____ Material for the task
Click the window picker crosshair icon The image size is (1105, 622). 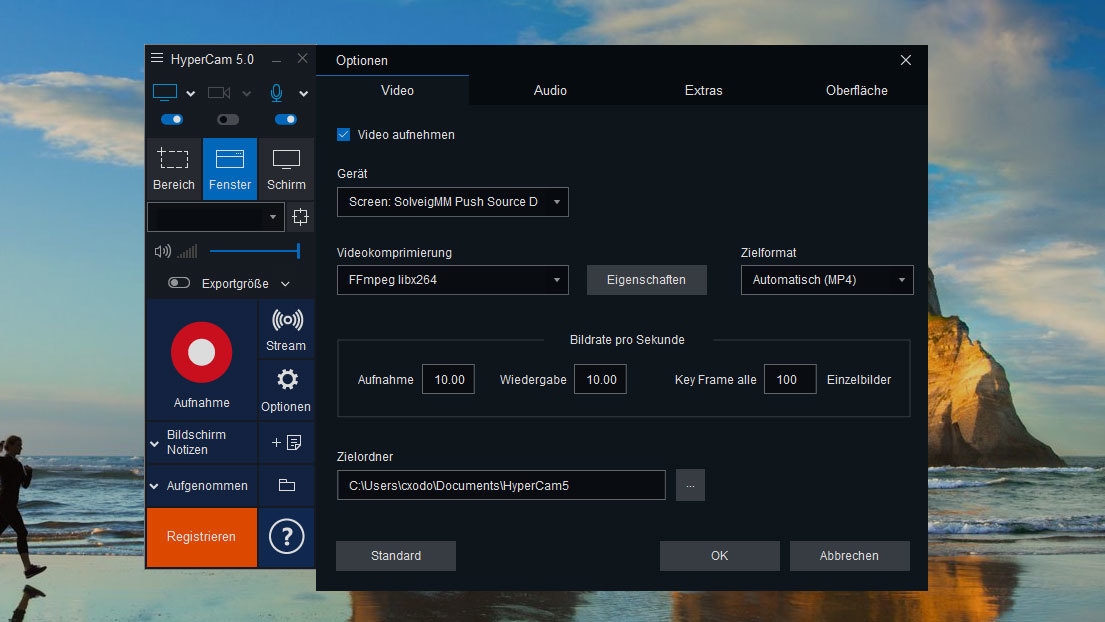point(300,217)
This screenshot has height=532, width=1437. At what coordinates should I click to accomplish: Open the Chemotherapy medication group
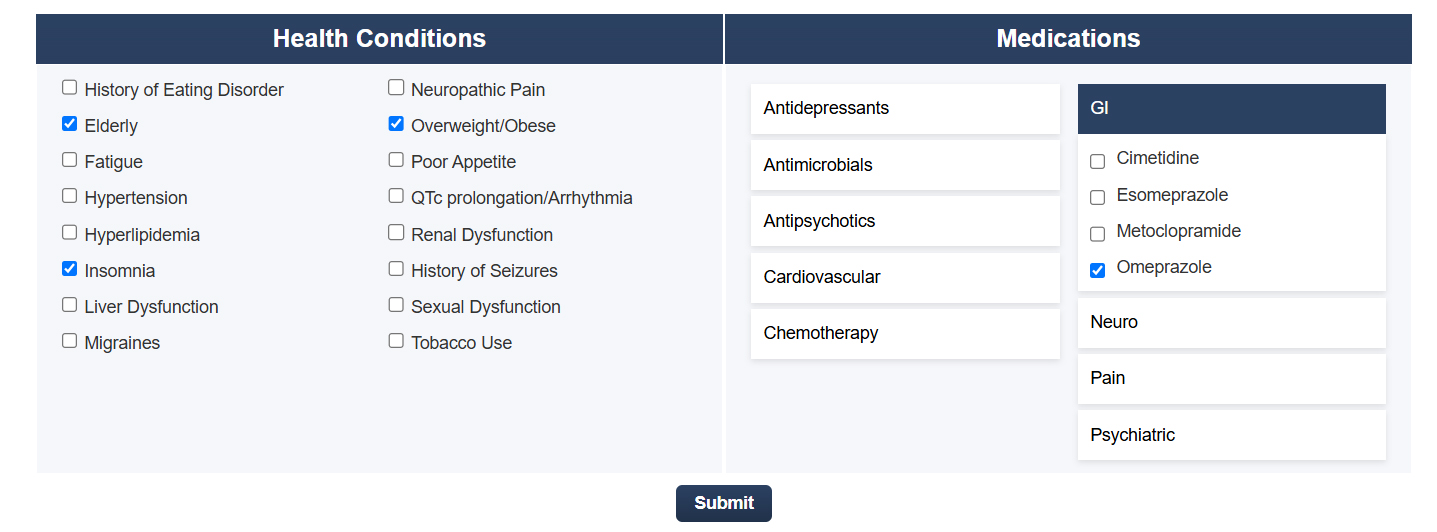905,333
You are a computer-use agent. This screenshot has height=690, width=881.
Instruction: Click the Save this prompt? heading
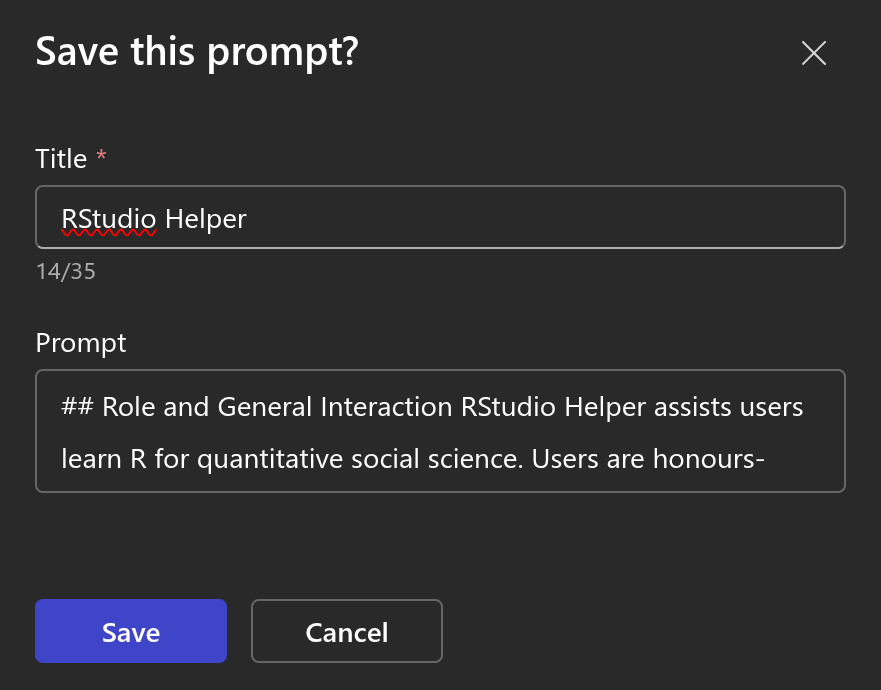[x=197, y=52]
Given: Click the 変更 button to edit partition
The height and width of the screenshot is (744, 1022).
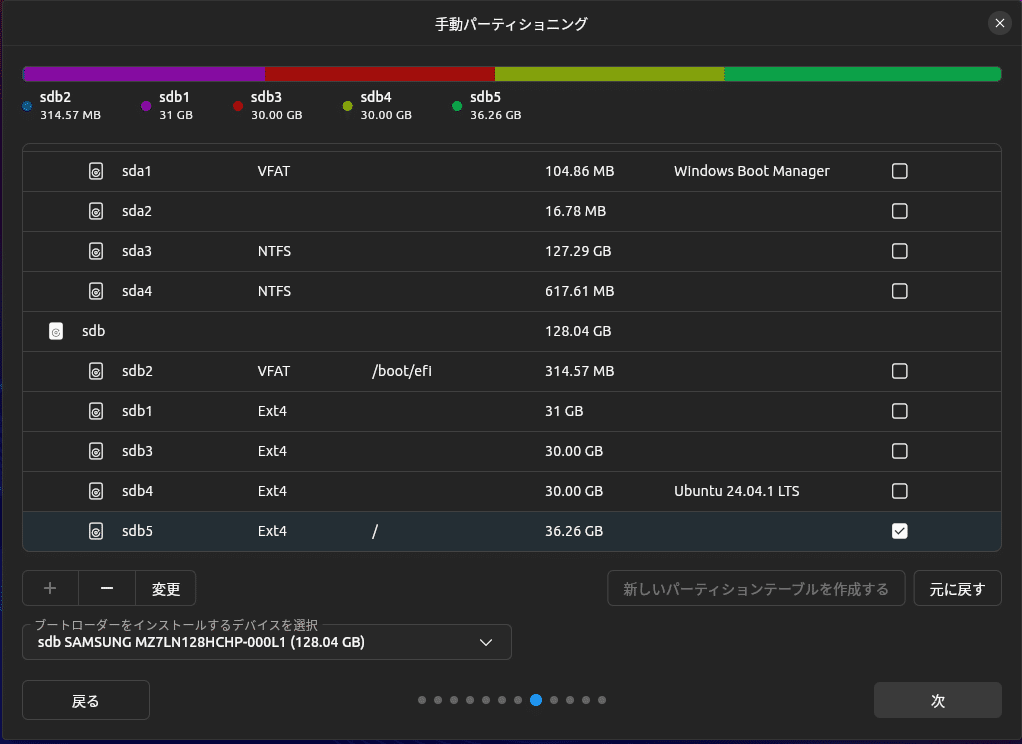Looking at the screenshot, I should coord(165,588).
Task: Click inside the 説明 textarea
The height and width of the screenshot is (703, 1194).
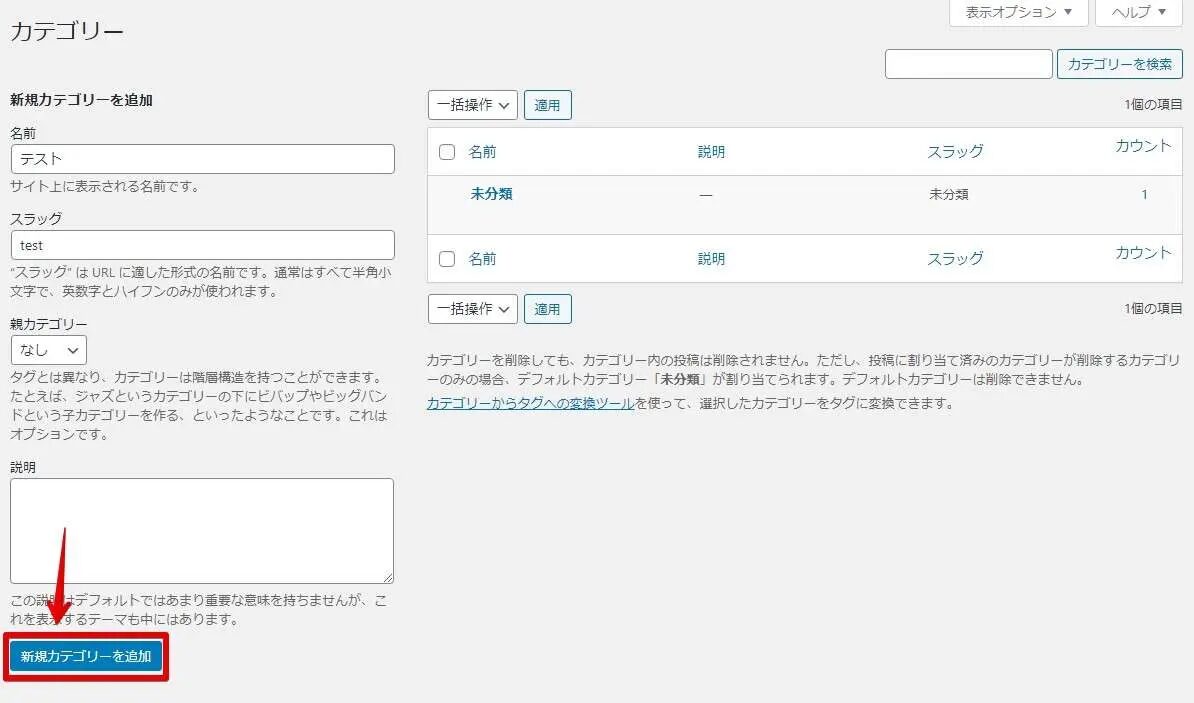Action: click(202, 530)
________
**Given problem:** Turn the lines from the one containing "Given: Click the 変更 button to edit partition" through the last line, both included, into a Markdown table with the columns Row and Line, skipping blank lines. Leave the pictures out.

**The output:**
| Row | Line |
|---|---|
| 1 | Given: Click the 変更 button to edit partition |
| 2 | The height and width of the screenshot is (744, 1022). |
| 3 | Looking at the screenshot, I should coord(165,588). |
| 4 | Task: Click inside the 説明 textarea |
| 5 | The height and width of the screenshot is (703, 1194). |
| 6 | Action: click(202, 530) |